No computer runs perfectly forever. Somewhere along the line, something will go wrong. While each successive version of Windows has been that much more reliable and self-healing, that’s never been an argument to forgo a good collection of software tools.
Over the years I’ve accumulated a slew of third-party troubleshooting apps that have proven their value again and again, so much so that they’re among the very first programs installed in any system I use. If something goes wrong — a Blue Screen of Death, a slow-booting system, a recent program install that’s made everything slower than molasses going uphill in January — I turn to these tools to set things right. All of them are free for personal use, some are open source, and each of them deserves a place in the toolbox of the savvy Windows user.
Sysinternals’s Process Explorer
“Task Manager on steroids” — that’s how someone described Process Explorer to me when Mark Russinovich first released it many years ago. It can replace Task Manager or run side by side with it, but either way it’s an absolute must-have for technically savvy users. I typically use it as the replacement for Task Manager on any PC I run; it’s just too handy not to have installed.
When you launch Process Explorer, you’ll see a tree view of processes; they’re nominally organized by which process spawned which, but you can click on the column headers to change the sorting as you please. The top portion of the window has four graphs: CPU usage, commit history, I/O bytes history, and physical memory history. Click on one to bring up a full-sized window view that’s akin to the Performance tab in Task Manager — but with a level of detail and insight into what programs are doing that Task Manager doesn’t even come close to providing.
Double-click on the name of a process, and up pops a window with a startling amount of detail: the process’s running threads (and the stack for each thread), which can be frozen or killed; its permissions; its network access; the program it was launched from; even a dump of text strings in either the on-disk program image or its copy in memory. Processes, or whole trees of them, can be killed off, frozen, resumed, or have their windows or priorities manipulated — handy if a process window vanishes behind something else and you need to force it to the front. You can also toggle on or off a lower pane that contains detailed information about a process, find the process for a particular window by pointing to it, or search by name for any running process, handle, or DLL.
Move over, Task Manager. Process Explorer can do everything you can do, and more.

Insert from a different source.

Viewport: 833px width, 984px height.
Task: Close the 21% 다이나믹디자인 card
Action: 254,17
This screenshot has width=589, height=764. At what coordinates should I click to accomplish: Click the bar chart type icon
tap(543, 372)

System Information for Windows
No other free tool I’ve encountered packs as much true utility into a single executable as this one. System Information for Windows , abbreviated as SIW, has replaced more than a dozen other programs I’ve used that dump one kind of system or application data or another. SIW lists application license keys, probes installed hardware, fetches device temperatures, catalogs installed multimedia codecs — the list seems endless.

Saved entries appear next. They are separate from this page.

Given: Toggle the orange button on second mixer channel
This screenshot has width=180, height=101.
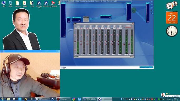Looking at the screenshot, I should [81, 28].
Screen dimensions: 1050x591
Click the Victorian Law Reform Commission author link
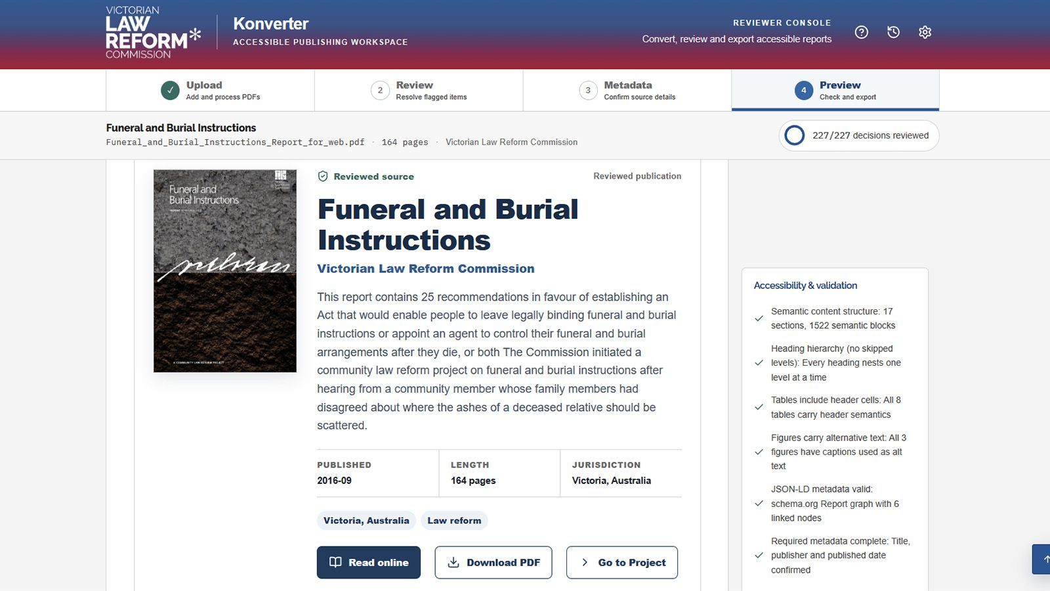[x=426, y=269]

SIW is organized into four basic categories. Three of them are available through a tree view on the left side of the program window: Software, Hardware, and Network. Click on a branch of any of those items and you’ll see the right-hand window pane fill with the corresponding data. The harvesting process may take a moment, especially for things like device lists, so don’t freak out if you have to wait a bit before SIW pulls everything together. Half the fun of using the program is just spelunking through these three lists and seeing what’s available.

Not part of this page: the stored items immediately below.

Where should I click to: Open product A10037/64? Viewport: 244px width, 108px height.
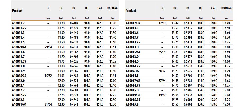tap(133, 81)

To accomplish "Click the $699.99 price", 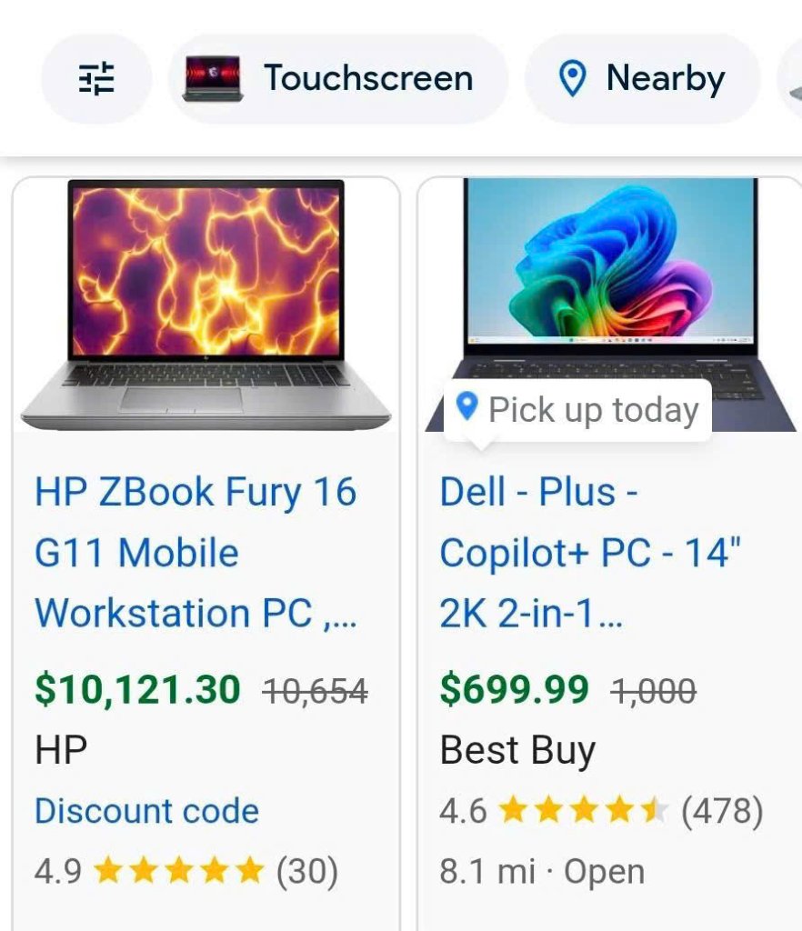I will tap(514, 689).
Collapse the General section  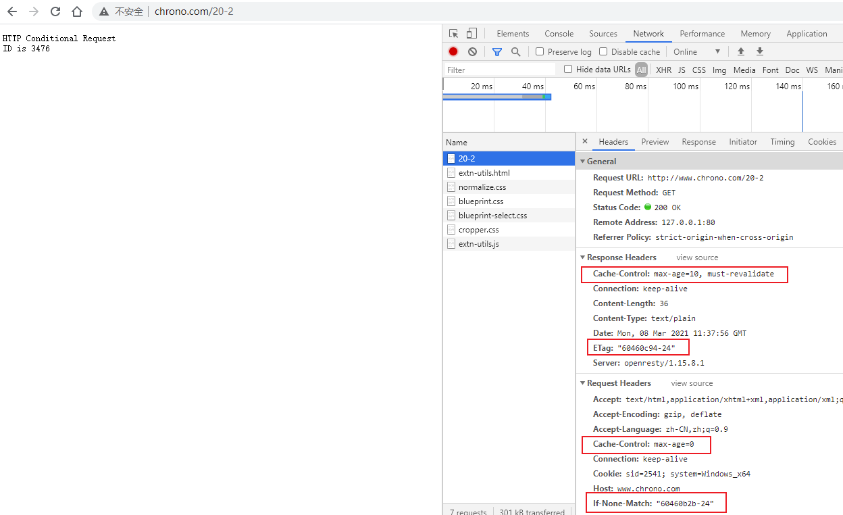[x=583, y=162]
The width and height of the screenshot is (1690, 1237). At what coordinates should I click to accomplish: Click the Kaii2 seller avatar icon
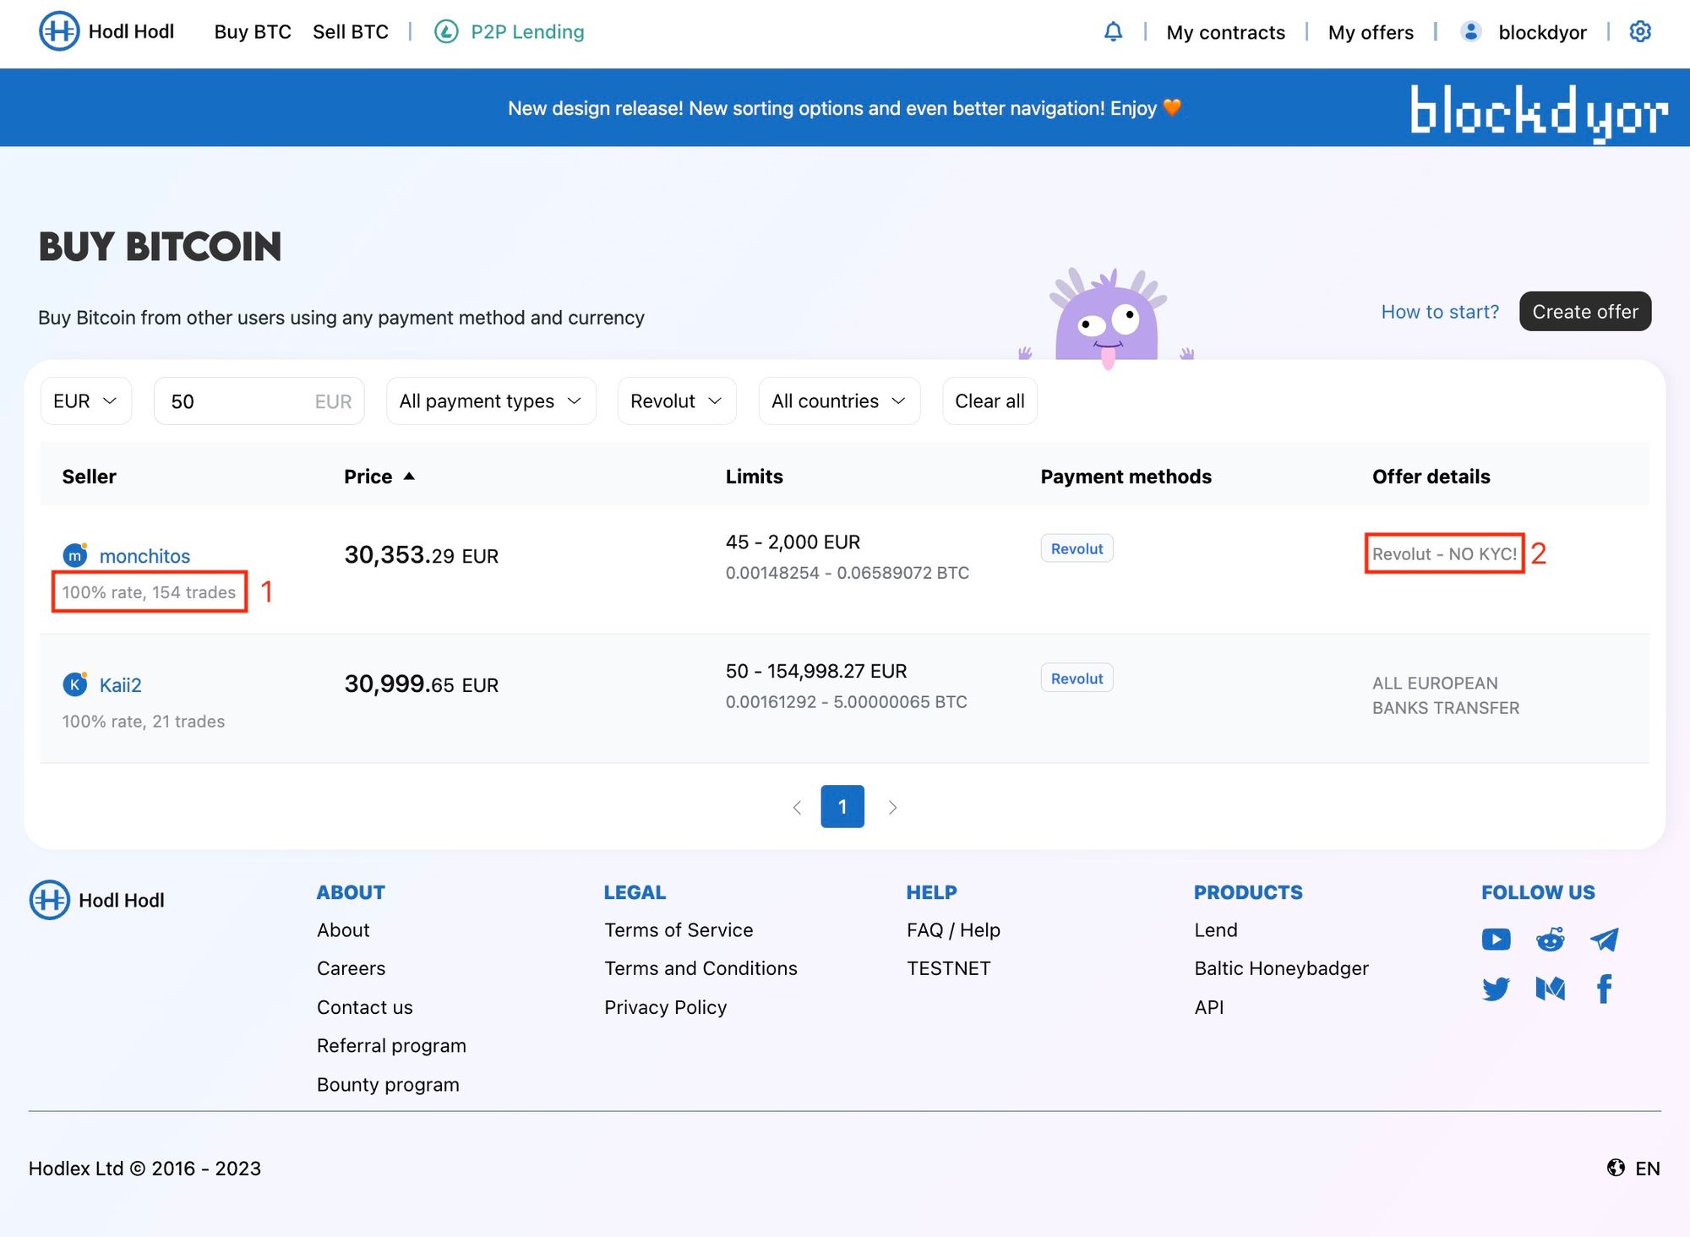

The fourth category is a gaggle of miscellaneous tools in the program’s Tools drop-down menu. This is stuff program author Gabriel Topala apparently couldn’t fit in one of the previous three areas, but still wanted to include. Among them are such goodies as Eureka, a way to expose starred-out password fields in most any program; a tool for sending a wake-on-LAN packet to the MAC address of your choice; a BIOS dumping tool; a Base64/UUencoder-decoder; a CPU stress test; and plenty more. SIW even runs in the Windows Recovery Environment.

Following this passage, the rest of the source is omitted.